NOTE: Clicking on each image will allow you to view an enlarged version.
NewFooty was invented in Liverpool in the mid- to late 1920s by William Keeling. It was first produced commercially in 1929. Many of its features, particularly the finger-flicking method of propelling the players, were later borrowed/copied/stolen by Peter Adolph, the producer of subbuteo. During the 1950s the two games ran in parallel but subbuteo had more financial resources behind it and rapidly developed larger fan and player bases. Nevertheless, NewFooty is a fine game in its own right.

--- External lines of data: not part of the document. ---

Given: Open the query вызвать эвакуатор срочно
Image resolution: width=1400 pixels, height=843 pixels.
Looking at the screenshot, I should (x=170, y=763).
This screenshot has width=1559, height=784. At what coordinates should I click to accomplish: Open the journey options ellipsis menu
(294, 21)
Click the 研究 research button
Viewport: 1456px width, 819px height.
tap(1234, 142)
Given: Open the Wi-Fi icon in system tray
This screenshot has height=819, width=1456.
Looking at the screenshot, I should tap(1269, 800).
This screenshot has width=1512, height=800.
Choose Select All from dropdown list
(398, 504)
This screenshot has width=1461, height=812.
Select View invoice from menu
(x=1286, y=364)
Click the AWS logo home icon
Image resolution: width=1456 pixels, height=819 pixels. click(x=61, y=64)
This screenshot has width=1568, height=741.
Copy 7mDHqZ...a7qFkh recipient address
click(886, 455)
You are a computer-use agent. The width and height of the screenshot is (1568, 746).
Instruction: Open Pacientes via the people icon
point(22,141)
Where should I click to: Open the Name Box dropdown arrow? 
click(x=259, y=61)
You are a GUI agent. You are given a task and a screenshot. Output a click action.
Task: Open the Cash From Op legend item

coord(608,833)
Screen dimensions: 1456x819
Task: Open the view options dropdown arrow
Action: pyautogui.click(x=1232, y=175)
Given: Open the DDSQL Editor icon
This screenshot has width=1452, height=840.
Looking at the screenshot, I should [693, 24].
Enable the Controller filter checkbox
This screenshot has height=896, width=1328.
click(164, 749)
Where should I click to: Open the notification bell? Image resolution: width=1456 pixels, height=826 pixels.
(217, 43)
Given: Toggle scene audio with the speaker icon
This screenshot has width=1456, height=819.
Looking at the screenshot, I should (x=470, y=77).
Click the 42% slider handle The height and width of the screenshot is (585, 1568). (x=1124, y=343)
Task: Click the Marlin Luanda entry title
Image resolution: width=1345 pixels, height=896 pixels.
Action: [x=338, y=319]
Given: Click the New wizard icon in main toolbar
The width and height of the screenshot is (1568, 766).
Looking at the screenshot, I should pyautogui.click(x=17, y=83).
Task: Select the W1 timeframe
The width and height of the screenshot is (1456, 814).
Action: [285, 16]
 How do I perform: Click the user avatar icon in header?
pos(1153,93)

The 1950s version of NewFooty was played on a pitch of similar texture and size to that of subbuteo, and just as in subbuteo the players were flat and made of card, and later celluloid. The main difference was that, whereas subbuteo players stood to attention, their NewFooty equivalents were manufactured in various action poses (see above photo). Somewhat surprisingly, this did not appear to affect either their balance or the accuracy with which they could be flicked. Just as with early subbuteo figures, the 1950s NewFooty figures could be flicked so as to curl or swerve.
Another key difference between the two games was that the player bases in NewFooty were made from lead rather than plastic, which inevitably restricted the distance that the players could be propelled, but at the same time made it possible to generate some extremely powerful shots on goal. A NewFooty ball was about midway in size between an old style large subbuteo ball and a modern style table soccer ball. The goals were slightly smaller than subbuteo goals. By the early 1960s NewFooty had been totally eclipsed by its rival and went out of business, but it remains possible to purchase NewFooty items via sites like EBay to this day.